# 990FX oder 990X ?



## Herr-Vorragend (27. Juli 2011)

Hallo,

ich suche ein AM3+ Board. Ich werde immer nur eine Graka verwenden. Das unterscheidet doch den 990fx vom 990X, oder ?
Ich übertakte gerne ein bißchen und suche ein gutes, qualitativ hochwertiges und stabiles Board mit dem man auch nen bißchen rumspielen kann.

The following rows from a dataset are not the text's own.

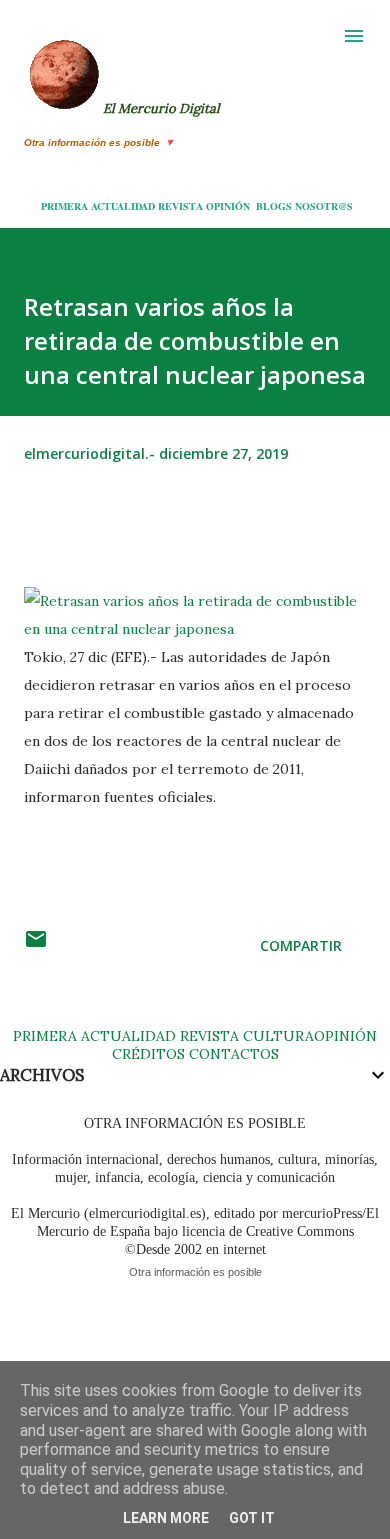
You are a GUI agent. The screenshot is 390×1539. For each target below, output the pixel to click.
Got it (252, 1518)
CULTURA (278, 1036)
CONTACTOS (232, 1054)
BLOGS (274, 206)
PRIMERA (64, 206)
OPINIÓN (228, 206)
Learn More (166, 1518)
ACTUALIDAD (123, 206)
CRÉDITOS (148, 1054)
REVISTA (180, 206)
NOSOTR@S (324, 206)
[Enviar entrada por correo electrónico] (36, 945)
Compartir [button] (301, 945)
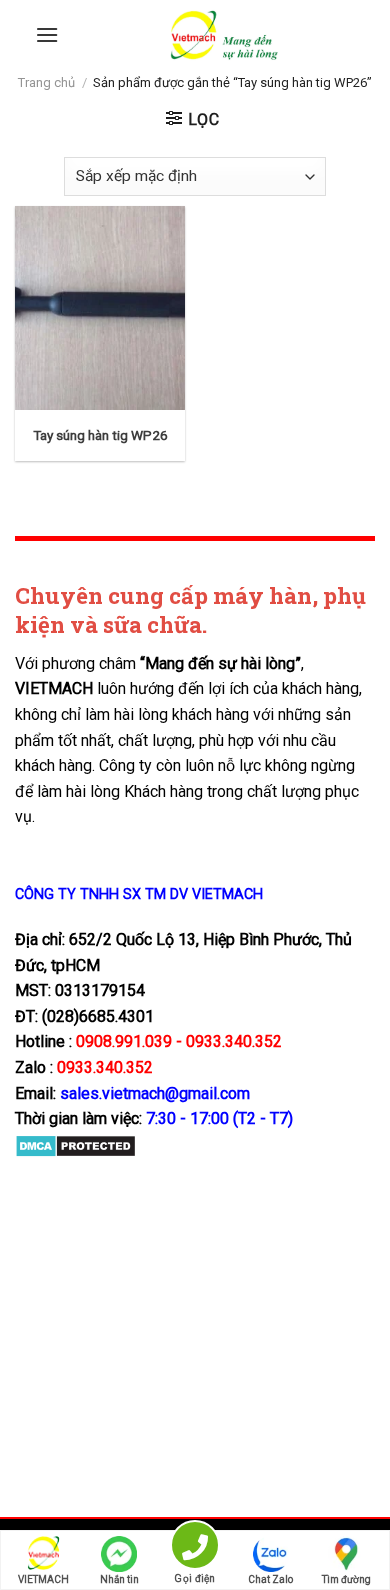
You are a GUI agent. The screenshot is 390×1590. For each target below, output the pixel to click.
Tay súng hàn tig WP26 (100, 435)
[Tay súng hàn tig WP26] (100, 308)
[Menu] (47, 34)
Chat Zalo (270, 1579)
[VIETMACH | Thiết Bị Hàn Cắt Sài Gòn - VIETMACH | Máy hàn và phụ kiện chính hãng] (224, 35)
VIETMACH (43, 1579)
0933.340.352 (105, 1067)
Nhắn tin (119, 1579)
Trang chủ (46, 82)
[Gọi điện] (195, 1548)
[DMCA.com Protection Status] (75, 1145)
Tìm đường (346, 1579)
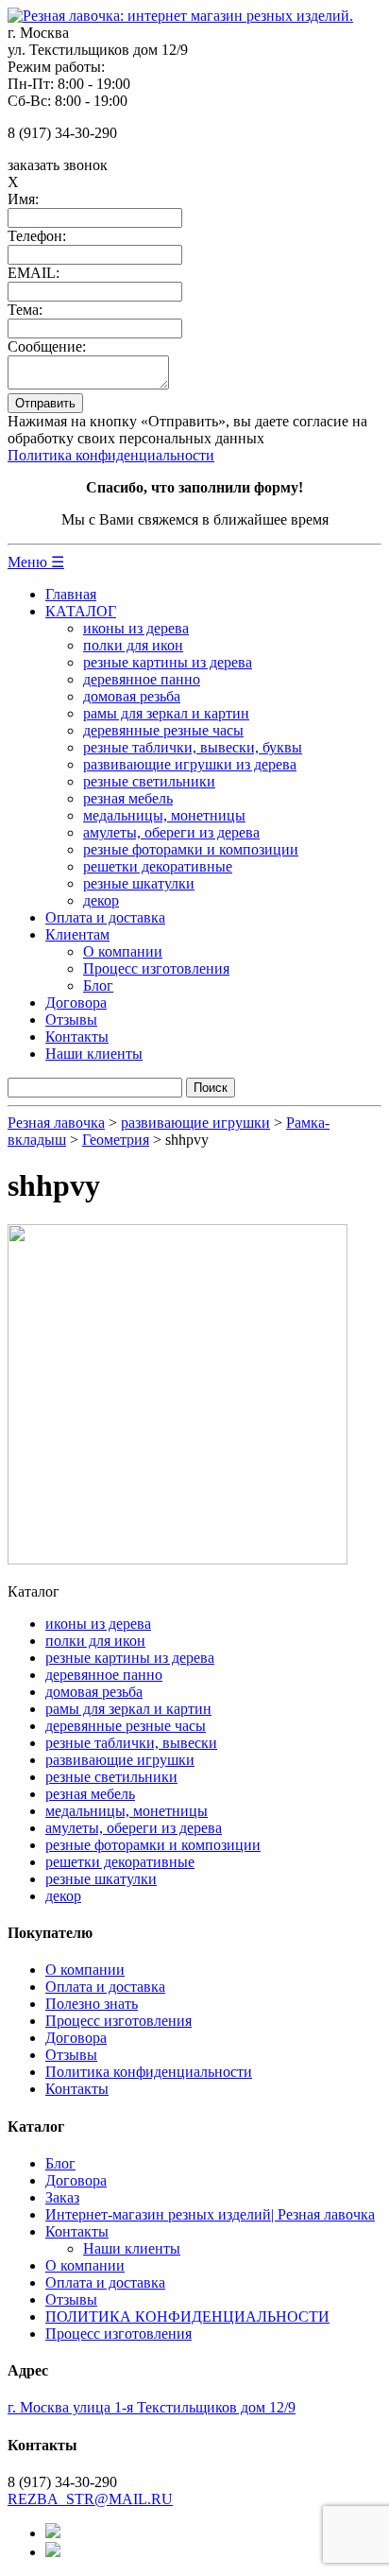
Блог (98, 985)
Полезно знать (91, 2004)
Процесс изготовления (156, 968)
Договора (76, 1002)
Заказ (62, 2197)
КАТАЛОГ (80, 611)
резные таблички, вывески (131, 1743)
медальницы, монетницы (164, 815)
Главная (70, 594)
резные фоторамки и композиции (190, 849)
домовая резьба (131, 696)
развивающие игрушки (119, 1760)
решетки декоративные (157, 866)
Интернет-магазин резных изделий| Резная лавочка (210, 2214)
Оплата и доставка (105, 917)
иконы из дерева (136, 628)
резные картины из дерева (167, 662)
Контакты (77, 1037)
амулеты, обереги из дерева (171, 832)
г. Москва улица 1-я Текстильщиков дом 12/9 (152, 2407)
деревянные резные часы (163, 730)
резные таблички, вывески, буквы (192, 747)
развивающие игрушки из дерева (189, 764)
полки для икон (133, 645)
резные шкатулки (138, 883)
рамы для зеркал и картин (166, 713)
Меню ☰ (36, 562)
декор (101, 900)
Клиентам (77, 934)
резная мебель (128, 798)
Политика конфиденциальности (111, 455)
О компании (122, 951)
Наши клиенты (94, 1054)
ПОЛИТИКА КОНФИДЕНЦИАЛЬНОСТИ (187, 2316)
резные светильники (149, 781)
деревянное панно (141, 679)
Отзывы (71, 1019)
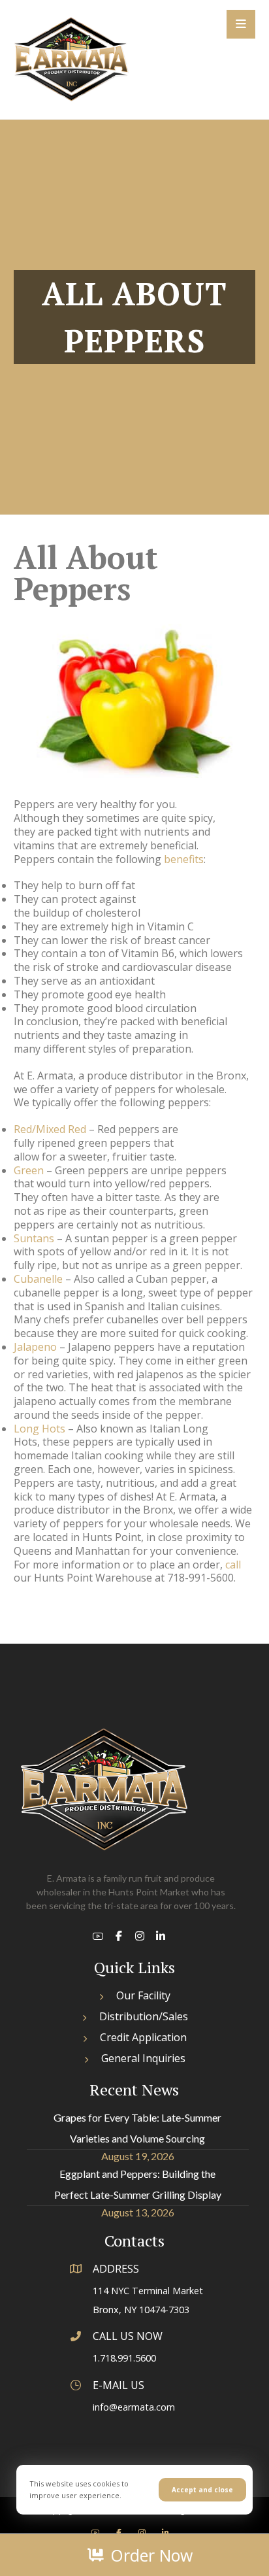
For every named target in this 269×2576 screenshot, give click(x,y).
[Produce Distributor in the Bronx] (71, 59)
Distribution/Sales (143, 2016)
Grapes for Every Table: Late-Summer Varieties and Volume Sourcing (137, 2127)
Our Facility (143, 1995)
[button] (241, 24)
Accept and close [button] (202, 2489)
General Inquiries (143, 2058)
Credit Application (143, 2037)
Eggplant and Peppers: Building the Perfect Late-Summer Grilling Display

Was wäre dann am geeignetsten für mich ?

M5A99X EVO
oder
990FXA-GD65

Gogabyte ist für mich völlig raus, da Sie auf Ihrer Homepage angeben, dass auf ihren Boards CPU-Smart-Fan und die Temperatursensoren nicht funktionieren werden, wenn ein AM3+ CPU verwendet wird....und das ist ja wohl der letzte Dreck.....

Vielen Dank


----------



## böhser onkel (27. Juli 2011)

Fx ist besser ausgestattet, hat mehr Funktionen


----------



## TBF_Avenger (27. Juli 2011)

Wenn du ordetnlich übertakten willst, würde ich dir den Griff zum 990FX empfehlen. Ich selbst nutze das MSI 990FXA-GD80 und bin mit dem Mainboard sehr zufrieden, auch was OC angeht. Meinen 955BE ( altes C2 Stepping, welches angeblich nicht so viel OC ermöglicht wie C3 ) habe ich mit der Spannung auf 1,332V auf 3808 MHz übertaktet, wobei sicher noch Luft nach oben ist. 
Wie das mit der Lüftersteuerung bei AM3+ - Prozessoren aussieht kann ich dir natürlich nicht sagen, bisher läuft diese aber tadellos.
Übrigens bekommst du beide von dir vorgeschlagene Boards deutlich günstiger als bei Alternate, das Asus bekommst du schon ab 101 Euro und das MSI ab 122 Euro ( schau mal im Presivergleich nach ).


----------



## Herr-Vorragend (27. Juli 2011)

ich hab das msi 990fxa-gd65 hier und das Bios ist total buggy.
Daher überleg ich auf nen anderes Board zu wechseln und das MSI zurückzuschicken.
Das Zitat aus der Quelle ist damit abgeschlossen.